The Design for Social Innovation and Sustainability project aspires to be a virtually unseen yet indelible force for good.

By Jonathan Schultz

New York's Lower East Side, focus of the latest DESIS project. Photo: Salvo Candela

On November 3rd, Michael Bloomberg eked out what most New Yorkers predicted would be a perfunctory mayoral reelection. Morning-after pundits contributed the close result to two brash Bloomberg initiatives: a 2008 amendment that allowed the mayor to seek a third term, and his administration’s attempts to reshape Manhattan’s most frenetic traffic zones — particularly Times, Herald and Madison Squares — into pedestrian-friendly oases filled with picnic tables and chairs. Despite earning merchants’ and residents’ blessings, these plaza projects have struck many New Yorkers as fanciful experiments implemented by a cadre of cocksure urban elites.

Against this inauspicious backdrop, an academic team arrives on Manhattan’s Lower East Side with a loaded ideal to promote: sustainability through design. Yet unlike even the best-intentioned Bloomberg bollard or bike lane, the Design for Social Innovation and Sustainability project, or DESIS, aspires to be a virtually unseen yet indelible force for good on the LES — and beyond.

“We aim to do design without disrupting, interfering or imposing,” says Eduardo Staszowski, professor of design strategies at New York’s Parsons The New School for Design. The New School is the North American beachhead for the DESIS Network, an international consortium of design schools, consultancies and nonprofits working toward the goal of sustainable communities. DESIS also partnered with labs this year at MIT and Stanford where, as at Parsons, multidisciplinary curricula have been developed around the sustainability premise. China, Brazil, Colombia and numerous African nations already possess blooming DESIS test cases.

So what does DESIS do? That question might not be so revelatory as how it goes about doing it. Lab participants “examine what is already there,” stresses Lara Penin, the New School lab’s directing faculty member who previously taught, along with Staszowski, at Italy’s Politecnico di Milano, where the DESIS Network was founded. In the LES’s case, that means shadowing established creative entities such as the Lower East Side Ecology Center (LESEC) and working with it to develop strategies for message refinement and growth. Acclaimed design consultancy IDEO complements the efforts of DESIS Lab faculty and students, assisting LESEC and other community orgs in staging exhibitions of their work.

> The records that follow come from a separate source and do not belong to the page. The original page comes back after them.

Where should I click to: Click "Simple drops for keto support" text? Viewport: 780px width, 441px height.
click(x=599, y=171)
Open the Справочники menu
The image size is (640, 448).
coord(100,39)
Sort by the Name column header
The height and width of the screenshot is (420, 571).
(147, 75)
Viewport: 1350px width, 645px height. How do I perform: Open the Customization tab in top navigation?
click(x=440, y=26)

IDEO’s New York office also helps Lower East Siders develop a tangible takeaway, or “toolkit” that includes an uncommonly rich map. Through a partnership with Green Map System, community members plot sites that are sources of both neighborhood and broader environmental pride. When DESIS moves on, which it intends to do in two years, neighbors possess a vital document that reflects sustainable aspects of their community — and consequently, of themselves.

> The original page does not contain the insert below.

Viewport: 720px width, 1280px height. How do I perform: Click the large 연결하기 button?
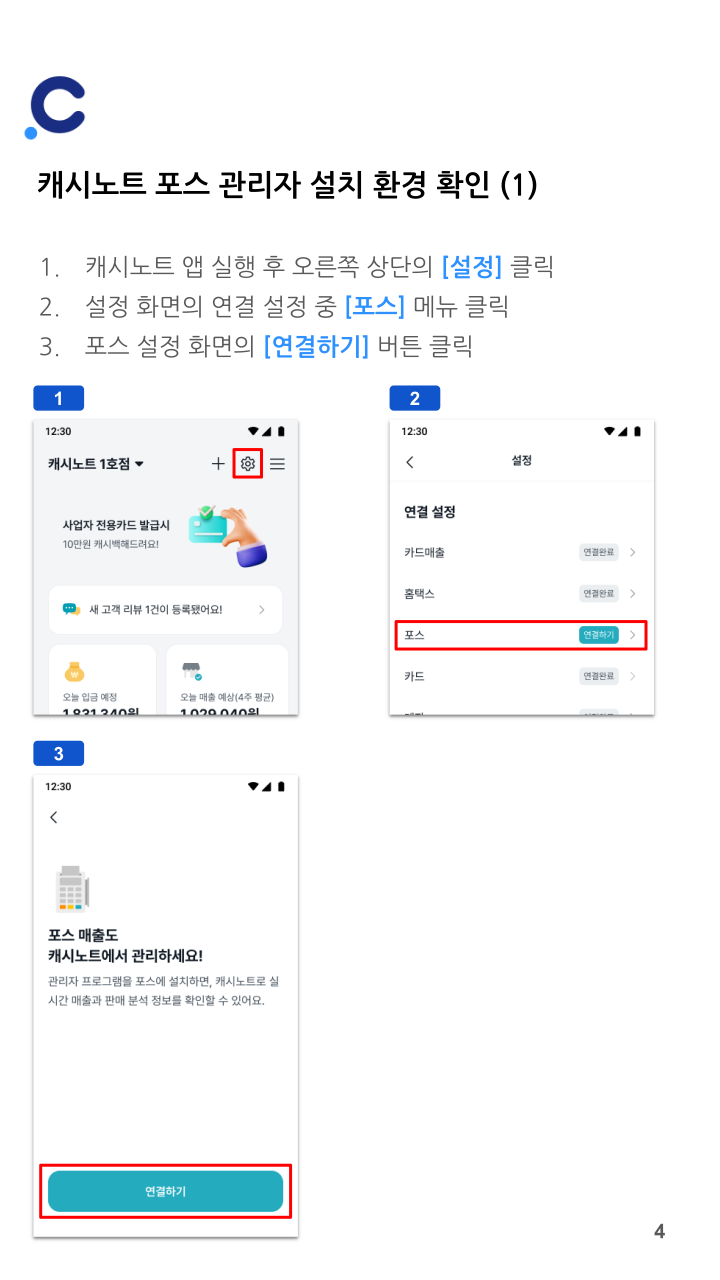[165, 1191]
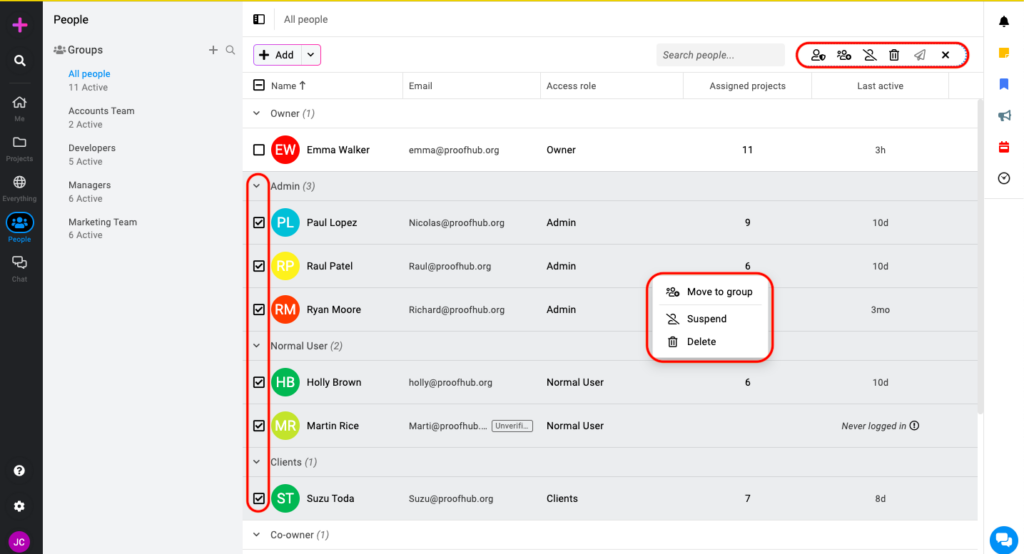Uncheck Suzu Toda's checkbox
Image resolution: width=1024 pixels, height=554 pixels.
[x=259, y=499]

With such a hyper-localized approach, DESIS’s Lower East Side efforts might seem too site-specific to gain traction beyond the Pickle Guys’ orbit. Yet Penin and Staszowski regard the LES as a test case for broader implementation. “We want to see how we can amplify positive, creative practices and adapt them for other neighborhoods,” says Staszowski. “We could blueprint what we see.”

New Yorkers revel in their neighborhoods’ nuances, however microscopic; “blueprinted” models of sustainability, then, might not be so enthusiastically received. Nevertheless, if DESIS can effectively take best practices from their initial work on the LES citywide, not only would New Yorkers’ quality of life benefit, so would, one presumes, all aspects of urban design — even the visible kinds.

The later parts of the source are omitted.